Confesso que foi difícil esquecê-la. Mas logo passou. Logo uns 6 meses depois. Quando a vi entrar na carroça para ir embora, ainda me olhou e mandou um beijo no ar. O agarrei e guardei no bolso. Fui recolher as louças nas mesas e havia um envelope na mesa dela. Era muito dinheiro. E um bilhetinho:
Para o único homem que amei e me fez feliz. Seja um bom rapaz. E prazer. Charlott.

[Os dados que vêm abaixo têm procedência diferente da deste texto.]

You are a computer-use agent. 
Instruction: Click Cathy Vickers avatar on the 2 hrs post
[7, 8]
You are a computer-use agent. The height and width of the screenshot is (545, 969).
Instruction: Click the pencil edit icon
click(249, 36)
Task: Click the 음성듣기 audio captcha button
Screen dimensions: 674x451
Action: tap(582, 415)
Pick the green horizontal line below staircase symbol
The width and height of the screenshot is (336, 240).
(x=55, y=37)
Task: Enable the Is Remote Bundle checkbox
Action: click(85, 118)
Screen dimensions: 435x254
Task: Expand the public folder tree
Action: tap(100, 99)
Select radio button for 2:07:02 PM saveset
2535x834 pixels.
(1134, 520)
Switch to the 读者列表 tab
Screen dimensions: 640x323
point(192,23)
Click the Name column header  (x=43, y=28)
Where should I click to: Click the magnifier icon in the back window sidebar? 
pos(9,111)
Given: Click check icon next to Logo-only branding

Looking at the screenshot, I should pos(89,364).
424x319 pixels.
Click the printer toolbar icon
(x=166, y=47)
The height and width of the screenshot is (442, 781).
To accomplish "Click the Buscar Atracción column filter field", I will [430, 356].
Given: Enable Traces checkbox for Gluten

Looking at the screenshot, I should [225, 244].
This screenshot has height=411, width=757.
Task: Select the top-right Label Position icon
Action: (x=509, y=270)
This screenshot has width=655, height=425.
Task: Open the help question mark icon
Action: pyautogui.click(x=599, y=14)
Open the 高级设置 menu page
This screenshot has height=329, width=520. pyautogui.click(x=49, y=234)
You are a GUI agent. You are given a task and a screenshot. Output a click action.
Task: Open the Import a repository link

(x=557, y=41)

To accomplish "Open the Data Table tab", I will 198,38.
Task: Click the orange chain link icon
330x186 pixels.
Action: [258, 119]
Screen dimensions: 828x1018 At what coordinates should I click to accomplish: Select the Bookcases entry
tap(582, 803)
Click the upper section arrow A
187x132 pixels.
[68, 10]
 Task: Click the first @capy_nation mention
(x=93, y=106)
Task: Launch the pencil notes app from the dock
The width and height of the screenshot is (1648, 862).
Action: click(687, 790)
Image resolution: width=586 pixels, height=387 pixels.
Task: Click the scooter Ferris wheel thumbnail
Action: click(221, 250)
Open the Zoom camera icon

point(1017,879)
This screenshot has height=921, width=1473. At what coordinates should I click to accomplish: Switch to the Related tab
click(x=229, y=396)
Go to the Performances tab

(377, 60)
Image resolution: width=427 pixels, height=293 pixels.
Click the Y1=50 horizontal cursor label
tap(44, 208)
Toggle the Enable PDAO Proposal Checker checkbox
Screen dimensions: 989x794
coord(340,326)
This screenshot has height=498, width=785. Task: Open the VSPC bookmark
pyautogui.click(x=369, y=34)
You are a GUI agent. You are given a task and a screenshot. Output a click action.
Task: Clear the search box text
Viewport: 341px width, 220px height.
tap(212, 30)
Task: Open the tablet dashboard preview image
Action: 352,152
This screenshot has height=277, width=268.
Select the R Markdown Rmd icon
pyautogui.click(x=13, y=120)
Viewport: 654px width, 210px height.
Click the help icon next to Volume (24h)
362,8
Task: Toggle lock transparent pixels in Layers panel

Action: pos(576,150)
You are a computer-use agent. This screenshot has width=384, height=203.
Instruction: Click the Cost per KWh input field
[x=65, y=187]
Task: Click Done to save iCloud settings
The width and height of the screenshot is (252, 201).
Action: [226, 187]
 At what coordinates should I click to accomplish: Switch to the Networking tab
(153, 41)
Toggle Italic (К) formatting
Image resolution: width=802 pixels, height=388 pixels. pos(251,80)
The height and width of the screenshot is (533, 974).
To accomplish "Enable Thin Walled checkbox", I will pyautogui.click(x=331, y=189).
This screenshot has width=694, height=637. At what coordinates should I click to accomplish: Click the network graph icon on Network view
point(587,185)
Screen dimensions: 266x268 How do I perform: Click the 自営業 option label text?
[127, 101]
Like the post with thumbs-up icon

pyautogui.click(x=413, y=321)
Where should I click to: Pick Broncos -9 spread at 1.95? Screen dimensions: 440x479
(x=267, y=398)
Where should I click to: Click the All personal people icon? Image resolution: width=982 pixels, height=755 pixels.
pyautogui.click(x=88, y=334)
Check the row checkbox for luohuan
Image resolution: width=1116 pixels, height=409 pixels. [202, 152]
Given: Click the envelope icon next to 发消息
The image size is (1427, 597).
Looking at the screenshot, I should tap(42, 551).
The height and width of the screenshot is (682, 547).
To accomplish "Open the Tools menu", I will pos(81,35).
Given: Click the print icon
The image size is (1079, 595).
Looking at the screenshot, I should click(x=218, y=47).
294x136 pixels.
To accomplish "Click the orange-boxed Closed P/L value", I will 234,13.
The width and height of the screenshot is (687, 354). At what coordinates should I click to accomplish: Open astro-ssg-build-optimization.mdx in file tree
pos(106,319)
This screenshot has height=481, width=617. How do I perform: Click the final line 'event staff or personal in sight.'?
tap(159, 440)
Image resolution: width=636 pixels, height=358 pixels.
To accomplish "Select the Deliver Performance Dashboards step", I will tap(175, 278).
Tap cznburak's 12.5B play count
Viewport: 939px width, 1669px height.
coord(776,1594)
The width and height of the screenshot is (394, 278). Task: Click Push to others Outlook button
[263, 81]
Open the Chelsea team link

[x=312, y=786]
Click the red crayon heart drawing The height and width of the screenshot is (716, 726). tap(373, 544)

Charlott. A paixão era tão desenfreada que eu nunca a perguntei o nome. Amores se vão.
Bem cedo, quando estava a limpar a loja, o garoto do jornal veio me entregar o diário. Logo na primeira capa:
Barão Guliérm e sua noiva Charlott se casam.
Felicidade aos noivos.
Fora todas as ressalvas, desilusões e desencantos, eu sou feliz. Trabalho no melhor Café da cidade,se não, do mundo.
- Você e suas histórias.
- Mas é verdade Jhon
- Não acredite em tudo que este rapaz diz Jhon
- Pode deixar Chefe
- Não dá para conversar com vocês
- Para de lorotas meu jovem e traz logo meu café.
- Doce ou amargo?
- Do jeito que a vida manda
Bom, trabalhar aqui, tem seus encantos.